Synthetic methods to vary crystallite properties of TON zeolites and their consequences for Brønsted-acid catalyzed propene oligomerization

Abstract

Brønsted acid zeolites catalyze light alkene oligomerization to higher molecular weight alkenes. Rates and selectivities of propene oligomerization in MFI zeolites are regulated by intrazeolite diffusional constraints imposed by heavier alkene products that become occluded within zeolitic micropores during reaction, and by active site properties that influence kinetic rate constants. Propene oligomerization rates and selectivity are also reported to vary with zeolite topology; however, evaluating the relative influences of kinetic and diffusional factors on oligomerization rate and selectivity and their dependence on zeolite framework topology is challenged by a dearth of synthesis methods to crystallize zeolite topologies with independently varied active site and crystallite properties.
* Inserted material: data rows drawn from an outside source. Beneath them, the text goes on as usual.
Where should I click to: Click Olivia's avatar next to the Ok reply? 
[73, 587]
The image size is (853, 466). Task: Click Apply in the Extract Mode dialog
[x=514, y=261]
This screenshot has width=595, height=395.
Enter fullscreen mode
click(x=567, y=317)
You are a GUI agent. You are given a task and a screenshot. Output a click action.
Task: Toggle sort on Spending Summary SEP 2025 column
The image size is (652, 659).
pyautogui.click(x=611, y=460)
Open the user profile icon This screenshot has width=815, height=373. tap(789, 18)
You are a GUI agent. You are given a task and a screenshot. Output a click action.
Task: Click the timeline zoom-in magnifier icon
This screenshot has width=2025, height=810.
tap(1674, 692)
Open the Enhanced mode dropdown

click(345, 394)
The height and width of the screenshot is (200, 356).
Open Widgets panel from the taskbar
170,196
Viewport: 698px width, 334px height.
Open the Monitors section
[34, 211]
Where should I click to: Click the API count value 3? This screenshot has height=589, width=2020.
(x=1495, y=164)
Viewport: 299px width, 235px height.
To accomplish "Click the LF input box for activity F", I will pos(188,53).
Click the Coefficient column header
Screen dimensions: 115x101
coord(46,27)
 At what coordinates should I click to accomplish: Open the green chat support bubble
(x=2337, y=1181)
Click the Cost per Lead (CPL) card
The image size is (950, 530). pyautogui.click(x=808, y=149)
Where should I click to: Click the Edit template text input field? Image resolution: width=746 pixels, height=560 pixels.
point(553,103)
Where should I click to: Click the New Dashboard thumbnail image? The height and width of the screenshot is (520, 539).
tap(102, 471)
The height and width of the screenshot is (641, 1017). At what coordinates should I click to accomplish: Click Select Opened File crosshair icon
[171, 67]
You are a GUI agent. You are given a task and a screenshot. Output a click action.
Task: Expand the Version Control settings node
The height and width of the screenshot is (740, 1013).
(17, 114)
Herein, we use combinations of different structure directing agents to crystallize TON zeolites, which comprise medium-pore unidirectional straight channels, with varied crystallite sizes (0.9–5.4 μm) at similar H+-site density (∼0.3 H+/unit cell (u.c.)). Propene dimerization rates (per H+, 503 K) decrease systematically with increasing TON crystallite size over a wide range of propene pressures (16–607 kPa C3H6), reflecting the strong influence of intrazeolite diffusion limitations. The effective diffusivity of propene, estimated through the effectiveness factor formalism, systematically decreases (by ∼5×) with increasing propene pressure, indicating that the higher concentrations of heavier alkene products formed at higher propene pressures inhibit intrazeolite diffusion; however, this decrease is less severe compared to that for MFI samples of similar H+-site density. An analysis of product selectivity on zeolite topologies of independently varied pore size and dimensionality (TON, MFI, MOR) reveals that the smaller pore size of TON (∼5 Å diam.) leads to higher rate constants for propene dimerization, but also restricts the growth of larger oligomer products (e.g., ≥ C9), resulting in a lighter composition of occluded products that is also more weakly influenced by changes in propene pressure compared to those present in MFI (∼5–7 Å diam.). Together, these findings reveal the distinct roles of zeolite pore size and interconnectivity in governing kinetic factors and the composition of occluded products that regulate intrazeolite diffusion during propene oligomerization catalysis in medium-pore zeolites, and thereby rate and selectivity.